#### [Your objective]
Rewrite the entries below as a numbered list, omitting any blank lines.

#### [Source data]
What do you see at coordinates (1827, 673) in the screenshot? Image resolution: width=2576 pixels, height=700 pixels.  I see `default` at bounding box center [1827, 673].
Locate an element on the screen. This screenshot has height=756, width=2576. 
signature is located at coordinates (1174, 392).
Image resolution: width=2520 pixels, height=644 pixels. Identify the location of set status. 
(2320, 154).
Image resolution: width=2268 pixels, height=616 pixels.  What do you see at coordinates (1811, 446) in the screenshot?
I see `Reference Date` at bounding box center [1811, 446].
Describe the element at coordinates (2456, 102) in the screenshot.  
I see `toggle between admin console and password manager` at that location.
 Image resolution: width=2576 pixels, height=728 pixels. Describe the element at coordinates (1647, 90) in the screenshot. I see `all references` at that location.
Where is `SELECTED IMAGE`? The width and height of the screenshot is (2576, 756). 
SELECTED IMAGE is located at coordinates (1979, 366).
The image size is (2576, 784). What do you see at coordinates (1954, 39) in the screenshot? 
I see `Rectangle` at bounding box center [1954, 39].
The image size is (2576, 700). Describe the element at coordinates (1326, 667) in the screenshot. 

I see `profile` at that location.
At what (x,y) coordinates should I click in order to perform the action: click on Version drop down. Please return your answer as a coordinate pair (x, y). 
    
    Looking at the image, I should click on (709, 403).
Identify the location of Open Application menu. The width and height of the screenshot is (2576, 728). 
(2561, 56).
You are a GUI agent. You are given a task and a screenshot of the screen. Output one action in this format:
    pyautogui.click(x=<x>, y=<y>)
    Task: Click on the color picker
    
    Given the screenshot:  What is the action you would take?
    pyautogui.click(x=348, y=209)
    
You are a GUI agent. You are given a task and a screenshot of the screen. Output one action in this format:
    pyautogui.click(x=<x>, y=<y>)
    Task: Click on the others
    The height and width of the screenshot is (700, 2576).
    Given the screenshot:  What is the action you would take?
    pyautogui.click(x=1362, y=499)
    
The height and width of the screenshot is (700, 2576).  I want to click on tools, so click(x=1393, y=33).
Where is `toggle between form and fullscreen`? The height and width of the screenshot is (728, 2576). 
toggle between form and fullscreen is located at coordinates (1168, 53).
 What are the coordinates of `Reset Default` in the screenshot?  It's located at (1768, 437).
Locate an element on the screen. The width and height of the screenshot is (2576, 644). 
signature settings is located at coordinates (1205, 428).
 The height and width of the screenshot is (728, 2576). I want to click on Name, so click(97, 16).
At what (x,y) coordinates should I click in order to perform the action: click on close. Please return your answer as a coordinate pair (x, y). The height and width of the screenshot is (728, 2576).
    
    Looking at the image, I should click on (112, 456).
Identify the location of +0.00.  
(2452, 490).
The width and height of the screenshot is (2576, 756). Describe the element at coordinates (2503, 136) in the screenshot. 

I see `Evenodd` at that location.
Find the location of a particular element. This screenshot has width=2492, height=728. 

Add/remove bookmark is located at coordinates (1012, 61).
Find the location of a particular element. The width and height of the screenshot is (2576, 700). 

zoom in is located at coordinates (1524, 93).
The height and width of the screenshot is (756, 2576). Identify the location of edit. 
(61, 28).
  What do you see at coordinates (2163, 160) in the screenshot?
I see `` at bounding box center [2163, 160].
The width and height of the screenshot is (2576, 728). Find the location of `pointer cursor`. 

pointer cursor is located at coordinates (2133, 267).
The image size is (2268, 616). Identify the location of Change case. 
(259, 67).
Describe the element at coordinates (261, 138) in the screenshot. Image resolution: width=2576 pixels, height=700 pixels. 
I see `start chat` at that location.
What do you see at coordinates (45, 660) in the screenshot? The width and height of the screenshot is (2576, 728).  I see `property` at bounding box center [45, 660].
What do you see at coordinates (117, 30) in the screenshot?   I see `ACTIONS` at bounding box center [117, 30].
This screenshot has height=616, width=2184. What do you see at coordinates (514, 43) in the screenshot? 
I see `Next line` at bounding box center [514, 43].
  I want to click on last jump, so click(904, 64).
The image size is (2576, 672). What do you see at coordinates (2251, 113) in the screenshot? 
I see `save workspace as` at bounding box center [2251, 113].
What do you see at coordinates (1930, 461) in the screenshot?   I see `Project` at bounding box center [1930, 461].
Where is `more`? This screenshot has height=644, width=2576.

#### [The output]
1. What do you see at coordinates (1827, 673) in the screenshot? Image resolution: width=2576 pixels, height=700 pixels.  I see `default` at bounding box center [1827, 673].
2. Locate an element on the screen. This screenshot has height=756, width=2576. 
3. signature is located at coordinates (1174, 392).
4. Image resolution: width=2520 pixels, height=644 pixels. Identify the location of set status. 
5. (2320, 154).
6. Image resolution: width=2268 pixels, height=616 pixels.  What do you see at coordinates (1811, 446) in the screenshot?
7. I see `Reference Date` at bounding box center [1811, 446].
8. Describe the element at coordinates (2456, 102) in the screenshot.  
9. I see `toggle between admin console and password manager` at that location.
10.  Image resolution: width=2576 pixels, height=728 pixels. Describe the element at coordinates (1647, 90) in the screenshot. I see `all references` at that location.
11. Where is `SELECTED IMAGE`? The width and height of the screenshot is (2576, 756). 
12. SELECTED IMAGE is located at coordinates (1979, 366).
13. The image size is (2576, 784). What do you see at coordinates (1954, 39) in the screenshot? 
14. I see `Rectangle` at bounding box center [1954, 39].
15. The image size is (2576, 700). Describe the element at coordinates (1326, 667) in the screenshot. 
16. I see `profile` at that location.
17. At what (x,y) coordinates should I click in order to perform the action: click on Version drop down. Please return your answer as a coordinate pair (x, y). 
18.     Looking at the image, I should click on (709, 403).
19. Identify the location of Open Application menu. The width and height of the screenshot is (2576, 728). 
20. (2561, 56).
21. You are a GUI agent. You are given a task and a screenshot of the screen. Output one action in this format:
22.     pyautogui.click(x=<x>, y=<y>)
23.     Task: Click on the color picker
24.     Given the screenshot:  What is the action you would take?
25.     pyautogui.click(x=348, y=209)
26. You are a GUI agent. You are given a task and a screenshot of the screen. Output one action in this format:
27.     pyautogui.click(x=<x>, y=<y>)
28.     Task: Click on the others
29.     The height and width of the screenshot is (700, 2576).
30.     Given the screenshot:  What is the action you would take?
31.     pyautogui.click(x=1362, y=499)
32. The height and width of the screenshot is (700, 2576).  I want to click on tools, so click(x=1393, y=33).
33. Where is `toggle between form and fullscreen`? The height and width of the screenshot is (728, 2576). 
34. toggle between form and fullscreen is located at coordinates (1168, 53).
35.  What are the coordinates of `Reset Default` in the screenshot?  It's located at (1768, 437).
36. Locate an element on the screen. The width and height of the screenshot is (2576, 644). 
37. signature settings is located at coordinates (1205, 428).
38.  The height and width of the screenshot is (728, 2576). I want to click on Name, so click(97, 16).
39. At what (x,y) coordinates should I click in order to perform the action: click on close. Please return your answer as a coordinate pair (x, y). The height and width of the screenshot is (728, 2576).
40.     Looking at the image, I should click on (112, 456).
41. Identify the location of +0.00.  
42. (2452, 490).
43. The width and height of the screenshot is (2576, 756). Describe the element at coordinates (2503, 136) in the screenshot. 
44. I see `Evenodd` at that location.
45. Find the location of a particular element. This screenshot has width=2492, height=728. 
46. Add/remove bookmark is located at coordinates (1012, 61).
47. Find the location of a particular element. The width and height of the screenshot is (2576, 700). 
48. zoom in is located at coordinates (1524, 93).
49. The height and width of the screenshot is (756, 2576). Identify the location of edit. 
50. (61, 28).
51.   What do you see at coordinates (2163, 160) in the screenshot?
52. I see `` at bounding box center [2163, 160].
53. The width and height of the screenshot is (2576, 728). Find the location of `pointer cursor`. 
54. pointer cursor is located at coordinates (2133, 267).
55. The image size is (2268, 616). Identify the location of Change case. 
56. (259, 67).
57. Describe the element at coordinates (261, 138) in the screenshot. Image resolution: width=2576 pixels, height=700 pixels. 
58. I see `start chat` at that location.
59. What do you see at coordinates (45, 660) in the screenshot? The width and height of the screenshot is (2576, 728).  I see `property` at bounding box center [45, 660].
60. What do you see at coordinates (117, 30) in the screenshot?   I see `ACTIONS` at bounding box center [117, 30].
61. This screenshot has height=616, width=2184. What do you see at coordinates (514, 43) in the screenshot? 
62. I see `Next line` at bounding box center [514, 43].
63.   I want to click on last jump, so click(904, 64).
64. The image size is (2576, 672). What do you see at coordinates (2251, 113) in the screenshot? 
65. I see `save workspace as` at bounding box center [2251, 113].
66. What do you see at coordinates (1930, 461) in the screenshot?   I see `Project` at bounding box center [1930, 461].
67. Where is `more`? This screenshot has height=644, width=2576.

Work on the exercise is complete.